Herkes koltuklarına yerleşmiş filmin başlamasını bekliyor. Işıklar sönüyor ve beyaz perde gösterime girecek filmlerin fragmanları açılıyor… Gelecek filmleri merak edip de erkenden salona girenleri bekleyen bir kuşak daha var. Neredeyse kısa film kalitesine yaklaşan reklamlar… 1992 yılından bu yana Türkiye’deki sinema salonlarının sayısı beşe katlarken, sinema reklamlarının da yıldızı parladı. 2006 yılında 25 milyon Dolar’lık bir hacme sahip olan sinema reklamları büyümesine bu yıl da devam edecek. Tahminler bu mecranın 2007’de en az yüzde 40’lık bir büyümeye imza atacağı yönünde.
Sinema reklamcılığının lideri Fida Film’in Reklam Genel Müdürü Refik Dal, "Türkiye’de kişiler sinema gibi sosyal aktivitelere daha fazla para ayırmaya başladı. Bunun yanında koltuk sayısı ciddi bir şekilde artıyor. 1992 yılından 2006’ya sinema sayısında yüzde 64 artış oldu. Salon sayısı bin 299’a ulaştı. Büyük gruplar dünya standartlarında zincir salonlar açıyor. Ayrıca vizyon filmler Türkiye’ye dünyayla eşzamanlı geliyor. Artık daha fazla Türk filmi vizyona giriyor. Tüm bu gelişmeler sinema reklamlarının da yıldızını parlattı. Sinema reklam vereni kendine çekiyor" açıklamasını yapıyor.
Türkiye’de reklam sektörünün büyüklüğü 2.5 milyar Dolar. Sektörün 2007 yılında yüzde 25 büyümesi tahmin ediliyor. Bu sektörün bir ayağı olan sinema reklamları ise sektörün genelinden daha hızlı bir büyüme performansı sergiliyor.
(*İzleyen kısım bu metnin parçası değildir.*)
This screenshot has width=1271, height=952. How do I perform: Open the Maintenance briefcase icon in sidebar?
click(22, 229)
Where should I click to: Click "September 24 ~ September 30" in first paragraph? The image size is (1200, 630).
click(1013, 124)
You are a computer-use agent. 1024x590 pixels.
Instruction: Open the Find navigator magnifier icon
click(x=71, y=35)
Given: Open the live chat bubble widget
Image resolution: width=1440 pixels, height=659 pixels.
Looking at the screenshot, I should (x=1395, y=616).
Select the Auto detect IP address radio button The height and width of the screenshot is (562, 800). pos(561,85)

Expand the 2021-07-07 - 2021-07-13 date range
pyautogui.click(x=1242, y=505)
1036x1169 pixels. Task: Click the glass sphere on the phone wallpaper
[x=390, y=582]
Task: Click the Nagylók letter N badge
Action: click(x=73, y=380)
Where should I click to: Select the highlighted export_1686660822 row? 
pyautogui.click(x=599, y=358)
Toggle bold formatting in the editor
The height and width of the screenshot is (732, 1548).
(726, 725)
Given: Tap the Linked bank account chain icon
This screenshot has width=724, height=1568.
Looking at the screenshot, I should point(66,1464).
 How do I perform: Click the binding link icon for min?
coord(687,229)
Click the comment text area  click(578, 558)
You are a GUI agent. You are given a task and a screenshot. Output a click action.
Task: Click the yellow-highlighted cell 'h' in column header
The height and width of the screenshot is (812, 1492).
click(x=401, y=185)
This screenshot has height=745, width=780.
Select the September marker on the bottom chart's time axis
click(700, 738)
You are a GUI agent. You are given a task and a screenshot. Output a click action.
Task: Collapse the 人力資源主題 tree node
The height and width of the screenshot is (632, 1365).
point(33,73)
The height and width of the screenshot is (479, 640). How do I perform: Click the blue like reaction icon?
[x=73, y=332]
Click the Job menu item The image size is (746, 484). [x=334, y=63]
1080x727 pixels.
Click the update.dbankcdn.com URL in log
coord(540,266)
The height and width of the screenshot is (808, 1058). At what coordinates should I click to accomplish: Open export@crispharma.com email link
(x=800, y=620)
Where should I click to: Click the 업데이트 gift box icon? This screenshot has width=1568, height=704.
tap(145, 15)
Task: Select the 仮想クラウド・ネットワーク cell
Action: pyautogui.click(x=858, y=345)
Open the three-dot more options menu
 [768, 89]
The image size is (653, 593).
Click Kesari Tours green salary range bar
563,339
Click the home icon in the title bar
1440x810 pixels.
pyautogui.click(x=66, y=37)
Sinema aslında Türkiye’de reklam dünyası için çok yeni bir mecra değil. 42 yıldır reklam verenler hedef kitlelerine doğrudan ulaşmak için sinema salonlarını kullanıyor. Ancak son birkaç senedir sinemanın gösterdiği ivmeyle ve sadece 1992 yılından bu yana beşe katlanan salon sayısıyla reklam verenlerin de ilgisi arttı. Sinemaların reklam kuşağının en büyük müşterileri ise televizyonlara reklam veremeyen alkollü içecek sektörü.
Fida Film Reklam Genel Müdürü Refik Dal "Sinema artık yeni bir reklam mecrası olarak kabul ediliyor" diyor. 2006’da Fida Film üzerinden 1000 sinema salonunda toplam 17 milyon dolarlık reklam döndüğünü söyleyen Dal, 2007’de ise bu sayının 25 milyon doları bulacağını ifade ediyor.
Türk Filmleri Reklamları Tetikledi
Dal’a göre gelir seviyesindeki ve sinema sayısındaki artışla beraber vizyon filmlerinin dünyayla aynı anda gösterime girmesi büyümeyi garantiliyor. Dal, "Türkiye’de kişi başına düşen gelir arttıkça insanlar sinema gibi sosyal aktivitelerine para ayırabiliyorlar. Bunun yanında koltuk sayısı ciddi bir şekilde artıyor. 92’den 2006’ya sinema sayısında yüzde 64 artış oldu. Salon sayısı bin 299’a ulaştı. Büyük gruplar dünya standartlarında zincir salonlar açıyor. Ayrıca vizyon filmler Türkiye’ye dünyayla eşzamanlı geliyor. Dolayısıyla tanıtım kampanyaları amacına ulaşıyor" açıklamasını yapıyor.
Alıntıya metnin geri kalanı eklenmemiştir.